The Observer, not normally a newspaper I rate very highly, published a brilliant and very brave article by Hassan Butt recently, My plea to fellow Muslims: you must renounce terror. Butt was, at one time, the spokesman for a proscribed British Islamist organisation, Al-Muhajiroun, an involved feature of what he terms the “British Jihadi Network”, and even, following his arrest under the Terrorism Act, a minor celebrity of Muslim extremism. Hassan has renounced his past positions and is using his platform to now call for an Islamic response to Islamist terror, specifically, one grounded in Islamic law.

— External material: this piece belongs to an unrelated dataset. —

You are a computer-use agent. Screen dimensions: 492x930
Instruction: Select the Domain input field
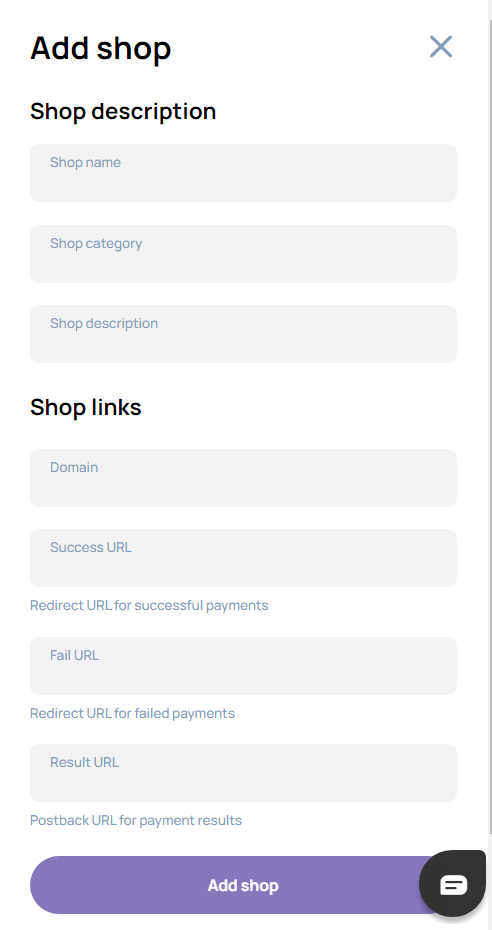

In the July edition of Reason Magazine, Brink Lindsey has a new article, The Aquarians and the Evangelicals, which discusses the split in what he calls the “postwar liberal consensus” in American society. The split, which gave birth to the oppositional yet curiously complementary left/right political spectrum of today, severed the American polity into the socially liberal anti-capitalists, who enjoyed modern freedoms yet hated the engine of capital that generated them, and the fiscally conservative religious right, who protected the market economy yet despaired of the freedoms it created. Lindsey notes that,
On the left gathered those who were most alive to the new possibilities created by the unprecedented mass affluence of the postwar years but at the same time were hostile to the social institutions—namely, the market and the middle-class work ethic—that created those possibilities. On the right rallied those who staunchly supported the institutions that created prosperity but who shrank from the social dynamism they were unleashing. One side denounced capitalism but gobbled its fruits; the other cursed the fruits while defending the system that bore them.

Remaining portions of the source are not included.